Raw data:
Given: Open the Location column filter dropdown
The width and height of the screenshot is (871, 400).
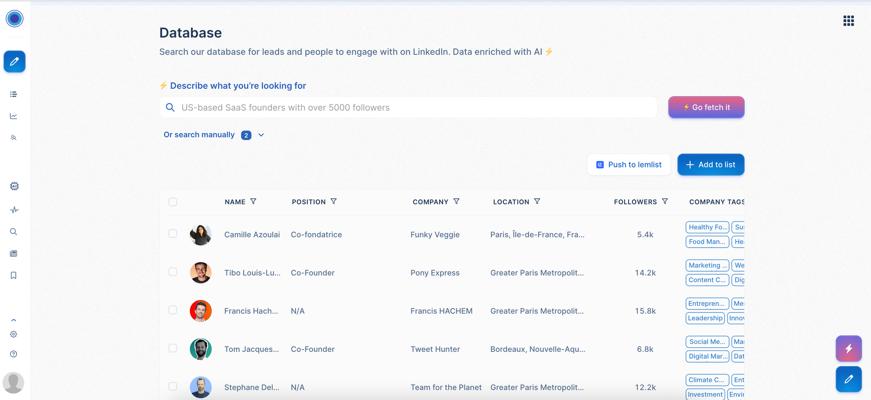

...

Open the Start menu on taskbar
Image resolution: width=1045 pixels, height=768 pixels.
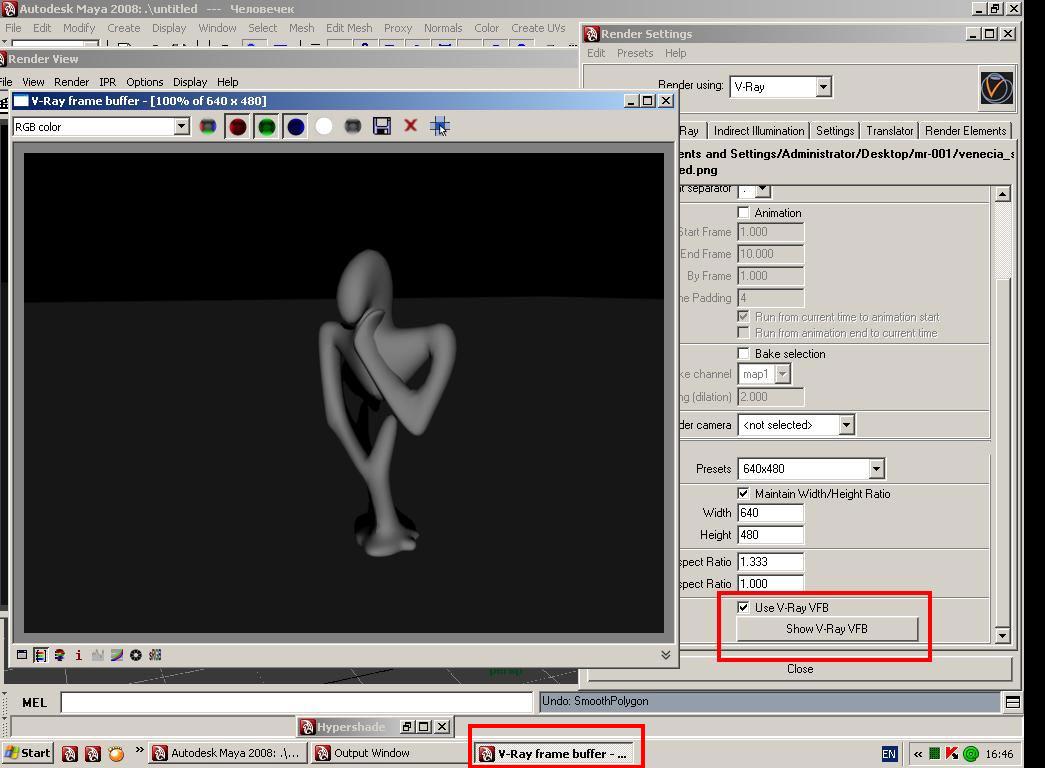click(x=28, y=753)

Exercise instructions:
Retype exactly the lines of the data above that fall between the line with "Given: Open the" and the line with "The width and", inclusive, and add nothing.

Output of the task:
Given: Open the Location column filter dropdown
The width and height of the screenshot is (871, 400).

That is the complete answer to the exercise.